- **Problem description**
Write out the whole listing again so that each line matches the original.

- **Material for this exercise**
--------

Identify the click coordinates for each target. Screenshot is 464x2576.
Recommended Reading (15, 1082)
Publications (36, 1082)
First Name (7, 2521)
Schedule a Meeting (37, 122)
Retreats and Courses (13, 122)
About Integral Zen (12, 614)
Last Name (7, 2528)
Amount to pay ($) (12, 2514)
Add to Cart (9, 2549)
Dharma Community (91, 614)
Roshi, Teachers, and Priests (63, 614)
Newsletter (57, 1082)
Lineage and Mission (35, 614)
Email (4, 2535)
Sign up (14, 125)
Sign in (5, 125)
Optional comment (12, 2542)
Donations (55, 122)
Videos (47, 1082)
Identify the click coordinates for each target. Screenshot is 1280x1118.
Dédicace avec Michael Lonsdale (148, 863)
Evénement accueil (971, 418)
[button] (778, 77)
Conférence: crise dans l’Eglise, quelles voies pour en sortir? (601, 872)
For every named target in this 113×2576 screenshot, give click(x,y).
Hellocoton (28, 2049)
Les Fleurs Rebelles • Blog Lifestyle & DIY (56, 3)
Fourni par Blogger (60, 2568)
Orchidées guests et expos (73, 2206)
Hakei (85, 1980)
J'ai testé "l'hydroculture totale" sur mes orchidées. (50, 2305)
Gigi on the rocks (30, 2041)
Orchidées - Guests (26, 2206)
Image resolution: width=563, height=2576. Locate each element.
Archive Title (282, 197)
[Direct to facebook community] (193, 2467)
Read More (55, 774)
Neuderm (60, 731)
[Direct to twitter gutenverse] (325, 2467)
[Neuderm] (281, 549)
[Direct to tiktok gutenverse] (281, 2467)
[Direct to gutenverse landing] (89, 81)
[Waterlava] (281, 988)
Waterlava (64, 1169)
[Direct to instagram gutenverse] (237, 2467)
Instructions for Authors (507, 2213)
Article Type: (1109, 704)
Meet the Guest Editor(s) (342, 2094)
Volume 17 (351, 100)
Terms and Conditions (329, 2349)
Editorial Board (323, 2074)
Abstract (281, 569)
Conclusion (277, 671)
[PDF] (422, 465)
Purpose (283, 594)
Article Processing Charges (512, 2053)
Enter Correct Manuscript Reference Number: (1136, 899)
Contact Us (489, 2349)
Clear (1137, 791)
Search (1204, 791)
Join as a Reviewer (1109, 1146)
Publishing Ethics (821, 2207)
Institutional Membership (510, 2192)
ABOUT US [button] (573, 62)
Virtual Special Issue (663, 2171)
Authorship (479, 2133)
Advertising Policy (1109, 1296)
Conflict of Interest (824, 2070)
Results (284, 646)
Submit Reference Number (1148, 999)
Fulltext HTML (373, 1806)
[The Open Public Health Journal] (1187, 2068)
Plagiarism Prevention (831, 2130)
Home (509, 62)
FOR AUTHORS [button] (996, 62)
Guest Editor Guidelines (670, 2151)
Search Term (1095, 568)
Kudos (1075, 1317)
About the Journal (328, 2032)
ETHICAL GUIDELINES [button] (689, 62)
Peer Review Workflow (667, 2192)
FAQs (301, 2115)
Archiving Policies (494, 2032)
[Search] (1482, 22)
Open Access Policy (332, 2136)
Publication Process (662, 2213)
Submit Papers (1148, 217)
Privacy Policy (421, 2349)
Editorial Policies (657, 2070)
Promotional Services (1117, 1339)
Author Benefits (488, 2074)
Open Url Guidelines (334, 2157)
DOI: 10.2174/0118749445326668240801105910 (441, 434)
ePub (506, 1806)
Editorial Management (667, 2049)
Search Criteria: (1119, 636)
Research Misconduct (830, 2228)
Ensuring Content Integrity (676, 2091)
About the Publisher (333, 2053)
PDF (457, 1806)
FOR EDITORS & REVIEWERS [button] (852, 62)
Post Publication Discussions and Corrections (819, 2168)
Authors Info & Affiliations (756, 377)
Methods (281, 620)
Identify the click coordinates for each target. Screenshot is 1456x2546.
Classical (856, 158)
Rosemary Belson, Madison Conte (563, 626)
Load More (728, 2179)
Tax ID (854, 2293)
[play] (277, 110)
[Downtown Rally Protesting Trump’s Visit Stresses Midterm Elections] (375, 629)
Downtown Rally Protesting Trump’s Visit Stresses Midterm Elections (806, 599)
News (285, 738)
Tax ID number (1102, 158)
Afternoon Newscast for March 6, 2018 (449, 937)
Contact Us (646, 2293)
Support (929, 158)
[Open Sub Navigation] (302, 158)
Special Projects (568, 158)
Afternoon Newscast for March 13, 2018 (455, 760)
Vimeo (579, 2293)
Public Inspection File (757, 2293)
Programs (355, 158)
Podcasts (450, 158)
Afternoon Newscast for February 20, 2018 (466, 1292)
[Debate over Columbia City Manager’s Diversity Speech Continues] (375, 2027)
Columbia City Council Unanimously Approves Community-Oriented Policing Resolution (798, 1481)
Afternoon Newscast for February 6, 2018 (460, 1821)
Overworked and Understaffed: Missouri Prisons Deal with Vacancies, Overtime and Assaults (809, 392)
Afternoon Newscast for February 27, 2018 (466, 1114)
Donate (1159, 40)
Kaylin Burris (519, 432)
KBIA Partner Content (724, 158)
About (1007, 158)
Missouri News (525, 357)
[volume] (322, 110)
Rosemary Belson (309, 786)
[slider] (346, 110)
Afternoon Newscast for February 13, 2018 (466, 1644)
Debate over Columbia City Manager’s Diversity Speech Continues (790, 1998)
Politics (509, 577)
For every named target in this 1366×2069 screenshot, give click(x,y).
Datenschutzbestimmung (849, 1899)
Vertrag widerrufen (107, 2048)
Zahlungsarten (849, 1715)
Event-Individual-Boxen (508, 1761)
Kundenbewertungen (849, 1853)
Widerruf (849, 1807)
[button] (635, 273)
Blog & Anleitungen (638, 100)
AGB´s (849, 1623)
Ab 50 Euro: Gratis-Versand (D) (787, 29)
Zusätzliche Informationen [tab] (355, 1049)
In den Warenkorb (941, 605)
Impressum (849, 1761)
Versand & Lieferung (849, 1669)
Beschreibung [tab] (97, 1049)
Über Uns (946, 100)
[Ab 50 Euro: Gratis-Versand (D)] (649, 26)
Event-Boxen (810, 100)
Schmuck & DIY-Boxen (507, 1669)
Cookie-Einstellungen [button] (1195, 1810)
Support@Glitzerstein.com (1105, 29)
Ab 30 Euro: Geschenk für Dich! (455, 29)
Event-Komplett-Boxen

--------

- **Completed task**
Identify the click coordinates for each target. Screenshot is 464x2576.
Recommended Reading (15, 1082)
Publications (36, 1082)
First Name (7, 2521)
Schedule a Meeting (37, 122)
Retreats and Courses (13, 122)
About Integral Zen (12, 614)
Last Name (7, 2528)
Amount to pay ($) (12, 2514)
Add to Cart (9, 2549)
Dharma Community (91, 614)
Roshi, Teachers, and Priests (63, 614)
Newsletter (57, 1082)
Lineage and Mission (35, 614)
Email (4, 2535)
Sign up (14, 125)
Sign in (5, 125)
Optional comment (12, 2542)
Donations (55, 122)
Videos (47, 1082)
Identify the click coordinates for each target. Screenshot is 1280x1118.
Dédicace avec Michael Lonsdale (148, 863)
Evénement accueil (971, 418)
[button] (778, 77)
Conférence: crise dans l’Eglise, quelles voies pour en sortir? (601, 872)
For every named target in this 113×2576 screenshot, give click(x,y).
Hellocoton (28, 2049)
Les Fleurs Rebelles • Blog Lifestyle & DIY (56, 3)
Fourni par Blogger (60, 2568)
Orchidées guests et expos (73, 2206)
Hakei (85, 1980)
J'ai testé "l'hydroculture totale" sur mes orchidées. (50, 2305)
Gigi on the rocks (30, 2041)
Orchidées - Guests (26, 2206)
Image resolution: width=563, height=2576. Locate each element.
Archive Title (282, 197)
[Direct to facebook community] (193, 2467)
Read More (55, 774)
Neuderm (60, 731)
[Direct to twitter gutenverse] (325, 2467)
[Neuderm] (281, 549)
[Direct to tiktok gutenverse] (281, 2467)
[Direct to gutenverse landing] (89, 81)
[Waterlava] (281, 988)
Waterlava (64, 1169)
[Direct to instagram gutenverse] (237, 2467)
Instructions for Authors (507, 2213)
Article Type: (1109, 704)
Meet the Guest Editor(s) (342, 2094)
Volume 17 (351, 100)
Terms and Conditions (329, 2349)
Editorial Board (323, 2074)
Abstract (281, 569)
Conclusion (277, 671)
[PDF] (422, 465)
Purpose (283, 594)
Article Processing Charges (512, 2053)
Enter Correct Manuscript Reference Number: (1136, 899)
Contact Us (489, 2349)
Clear (1137, 791)
Search (1204, 791)
Join as a Reviewer (1109, 1146)
Publishing Ethics (821, 2207)
Institutional Membership (510, 2192)
ABOUT US [button] (573, 62)
Virtual Special Issue (663, 2171)
Authorship (479, 2133)
Advertising Policy (1109, 1296)
Conflict of Interest (824, 2070)
Results (284, 646)
Submit Reference Number (1148, 999)
Fulltext HTML (373, 1806)
[The Open Public Health Journal] (1187, 2068)
Plagiarism Prevention (831, 2130)
Home (509, 62)
FOR AUTHORS [button] (996, 62)
Guest Editor Guidelines (670, 2151)
Search Term (1095, 568)
Kudos (1075, 1317)
About the Journal (328, 2032)
ETHICAL GUIDELINES [button] (689, 62)
Peer Review Workflow (667, 2192)
FAQs (301, 2115)
Archiving Policies (494, 2032)
[Search] (1482, 22)
Open Access Policy (332, 2136)
Publication Process (662, 2213)
Submit Papers (1148, 217)
Privacy Policy (421, 2349)
Editorial Policies (657, 2070)
Promotional Services (1117, 1339)
Author Benefits (488, 2074)
Open Url Guidelines (334, 2157)
DOI: 10.2174/0118749445326668240801105910 (441, 434)
ePub (506, 1806)
Editorial Management (667, 2049)
Search Criteria: (1119, 636)
Research Misconduct (830, 2228)
Ensuring Content Integrity (676, 2091)
About the Publisher (333, 2053)
PDF (457, 1806)
FOR EDITORS & REVIEWERS [button] (852, 62)
Post Publication Discussions and Corrections (819, 2168)
Authors Info & Affiliations (756, 377)
Methods (281, 620)
Identify the click coordinates for each target. Screenshot is 1456x2546.
Classical (856, 158)
Rosemary Belson, Madison Conte (563, 626)
Load More (728, 2179)
Tax ID (854, 2293)
[play] (277, 110)
[Downtown Rally Protesting Trump’s Visit Stresses Midterm Elections] (375, 629)
Downtown Rally Protesting Trump’s Visit Stresses Midterm Elections (806, 599)
News (285, 738)
Tax ID number (1102, 158)
Afternoon Newscast for March 6, 2018 (449, 937)
Contact Us (646, 2293)
Support (929, 158)
[Open Sub Navigation] (302, 158)
Special Projects (568, 158)
Afternoon Newscast for March 13, 2018 (455, 760)
Vimeo (579, 2293)
Public Inspection File (757, 2293)
Programs (355, 158)
Podcasts (450, 158)
Afternoon Newscast for February 20, 2018 (466, 1292)
[Debate over Columbia City Manager’s Diversity Speech Continues] (375, 2027)
Columbia City Council Unanimously Approves Community-Oriented Policing Resolution (798, 1481)
Afternoon Newscast for February 6, 2018 (460, 1821)
Overworked and Understaffed: Missouri Prisons Deal with Vacancies, Overtime and Assaults (809, 392)
Afternoon Newscast for February 27, 2018 (466, 1114)
Donate (1159, 40)
Kaylin Burris (519, 432)
KBIA Partner Content (724, 158)
About (1007, 158)
Missouri News (525, 357)
[volume] (322, 110)
Rosemary Belson (309, 786)
[slider] (346, 110)
Afternoon Newscast for February 13, 2018 (466, 1644)
Debate over Columbia City Manager’s Diversity Speech Continues (790, 1998)
Politics (509, 577)
For every named target in this 1366×2069 screenshot, give click(x,y).
Datenschutzbestimmung (849, 1899)
Vertrag widerrufen (107, 2048)
Zahlungsarten (849, 1715)
Event-Individual-Boxen (508, 1761)
Kundenbewertungen (849, 1853)
Widerruf (849, 1807)
[button] (635, 273)
Blog & Anleitungen (638, 100)
AGB´s (849, 1623)
Ab 50 Euro: Gratis-Versand (D) (787, 29)
Zusätzliche Informationen [tab] (355, 1049)
In den Warenkorb (941, 605)
Impressum (849, 1761)
Versand & Lieferung (849, 1669)
Beschreibung [tab] (97, 1049)
Über Uns (946, 100)
[Ab 50 Euro: Gratis-Versand (D)] (649, 26)
Event-Boxen (810, 100)
Schmuck & DIY-Boxen (507, 1669)
Cookie-Einstellungen [button] (1195, 1810)
Support@Glitzerstein.com (1105, 29)
Ab 30 Euro: Geschenk für Dich! (455, 29)
Event-Komplett-Boxen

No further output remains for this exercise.